Sublinha-se ainda que este tema esteve também na agenda da Jornada Mundial da Juventude (JMJ), com o Papa Francisco a referir, a bordo do avião que o transportou de Lisboa para Roma, que: “Os pastores que, de alguma forma, não assumiram essa responsabilidade, têm de assumir essa irresponsabilidade. Depois ver-se-á de que modo, em cada um deles, mas é muito duro o mundo dos abusos”.
Um jornalista português perguntou a Francisco se tinha conhecimento do relatório da Comissão Independente, e o que deve acontecer com os bispos que sabiam de casos de abuso e não os comunicaram às autoridades.
Na resposta, o chefe da Igreja Católica lembrou que cerca de “42% dos abusos acontecem nas famílias”, sustentando que “ainda é preciso amadurecer e ajudar, para que se descubram essas coisas”.
Francisco pediu depois ajuda aos jornalistas para que “todos os tipos de abusos sejam resolvidos”, notando que o abuso sexual de menores não é o único.
O trabalho infantil e o abuso das mulheres são outros exemplos que apontou, referindo, neste último caso, a mutilação genital feminina.
“Dentro do abuso sexual, que é grave, há uma cultura do abuso que a humanidade tem de rever e converter-se”, defendeu.
Lembra-se ainda que durante a estadia do Papa em Portugal, Francisco recebeu um grupo de 13 vítimas de abusos na Igreja portuguesa, que segundo a sala de imprensa da Santa Sé, foram "acompanhados por alguns representantes de instituições da Igreja portuguesa, responsáveis pela proteção dos menores", alguns dos quais disseram depois, publicamente, que o Papa lhes pediu perdão.

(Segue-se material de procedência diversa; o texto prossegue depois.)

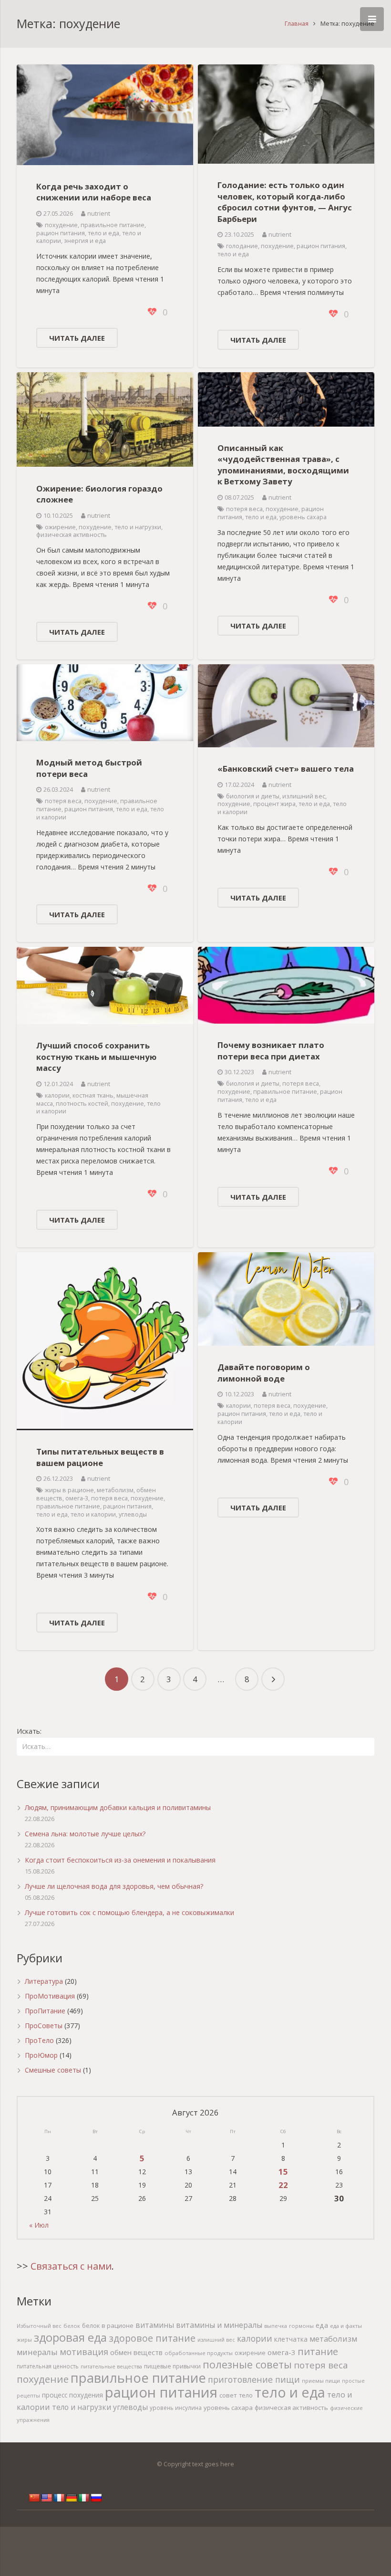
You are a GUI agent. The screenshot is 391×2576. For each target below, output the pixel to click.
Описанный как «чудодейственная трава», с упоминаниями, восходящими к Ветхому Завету (283, 464)
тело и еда (103, 233)
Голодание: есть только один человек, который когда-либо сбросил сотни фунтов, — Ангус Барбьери (284, 201)
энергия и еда (85, 241)
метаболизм (115, 1490)
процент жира (274, 804)
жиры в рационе (69, 1490)
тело (246, 2395)
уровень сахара (303, 517)
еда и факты (346, 2325)
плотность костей (82, 1104)
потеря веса (244, 509)
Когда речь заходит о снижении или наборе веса (93, 192)
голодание (242, 246)
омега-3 (76, 1498)
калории (57, 1095)
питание (318, 2351)
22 (283, 2184)
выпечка (275, 2325)
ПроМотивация (50, 1995)
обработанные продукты (199, 2352)
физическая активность (71, 535)
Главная (297, 24)
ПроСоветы (43, 2025)
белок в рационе (108, 2325)
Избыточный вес (39, 2325)
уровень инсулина (176, 2407)
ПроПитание (45, 2010)
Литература (44, 1981)
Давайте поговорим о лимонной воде (263, 1372)
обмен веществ (136, 2352)
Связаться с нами (71, 2266)
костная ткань (92, 1095)
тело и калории (93, 1514)
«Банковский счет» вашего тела (285, 768)
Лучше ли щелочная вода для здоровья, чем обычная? (114, 1886)
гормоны (301, 2325)
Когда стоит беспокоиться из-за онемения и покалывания (120, 1859)
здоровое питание (152, 2338)
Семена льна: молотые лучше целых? (85, 1833)
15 (283, 2171)
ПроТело (39, 2040)
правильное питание (112, 225)
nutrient (98, 213)
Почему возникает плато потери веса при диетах (270, 1050)
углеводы (133, 1514)
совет (228, 2395)
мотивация (84, 2351)
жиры (24, 2339)
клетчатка (291, 2339)
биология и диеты (252, 796)
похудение (61, 225)
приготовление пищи (254, 2379)
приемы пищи (321, 2380)
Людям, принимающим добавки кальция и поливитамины (118, 1807)
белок (71, 2325)
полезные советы (247, 2364)
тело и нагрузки (137, 527)
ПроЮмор (41, 2055)
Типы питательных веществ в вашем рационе (100, 1457)
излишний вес (303, 796)
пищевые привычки (172, 2366)
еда (322, 2325)
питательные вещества (111, 2366)
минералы (37, 2351)
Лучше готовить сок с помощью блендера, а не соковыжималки (129, 1912)
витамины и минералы (219, 2325)
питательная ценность (48, 2366)
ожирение (60, 527)
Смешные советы (53, 2069)
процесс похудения (72, 2395)
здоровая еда (70, 2337)
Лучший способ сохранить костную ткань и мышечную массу (96, 1056)
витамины (154, 2325)
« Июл (39, 2225)
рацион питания (60, 233)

Segundo o comunicado, o encontro, que aconteceu no primeiro dia da visita do Papa a Portugal para presidir à JMJ, "decorreu num clima de intensa escuta e durou mais de uma hora".
Ainda no dia de hoje, D. Rui Valério, padre há mais de 30 anos, revelou que acompanhou duas pessoas que foram vítimas de familiares e destacou a situação de uma jovem que ainda hoje apresenta dificuldades de concentração, até mesmo numa conversa comum.
Questionado sobre a formação dos sacerdotes a este respeito, respondeu que já existe. “Existe desde o princípio”, referiu, citando palavras do Evangelho, atribuídas a Jesus: “Deixai vir a mim as criancinhas porque delas é o reino de Deus”.
“Nós aprendemos e somos formados para proporcionar a todas as pessoas vulneráveis o reino de Deus, não um reino de terror”, sublinhou.
“Acredito na cura integral, envolvendo todos os aspetos possíveis”, acrescentou, prometendo dar à igreja de Lisboa o que sempre deu como padre: presença e proximidade.
“Vou ser um bispo da estrada, um bispo da rua. Um bispo junto das pessoas. É nessa ótica que vou alinhar a minha direção”, declarou.
O novo Patriarca foi nomeado pelo Papa Francisco no dia 10 de agosto, ocupando até então a posição de bispo das Forças Armadas e das Forças de Segurança.
Rui Valério, que trabalhou durante vários anos como padre no Patriarcado, sucede a Manuel Clemente, que pediu a resignação por limite de idade.
O novo Patriarca tem 58 anos e é natural de Urqueira, no concelho de Ourém. Foi ordenado padre em 1991, em Fátima. Torna-se agora o 18.º Patriarca de Lisboa.
Pertencente aos Missionários Monfortinos, foi o primeiro padre português daquela congregação a ser ordenado bispo.
D. Manuel Clemente, que esteve à frente do Patriarcado de Lisboa nos últimos 10 anos, completou 75 anos no dia 16 de julho, idade prevista para a apresentação da renúncia ao lugar de titular da diocese.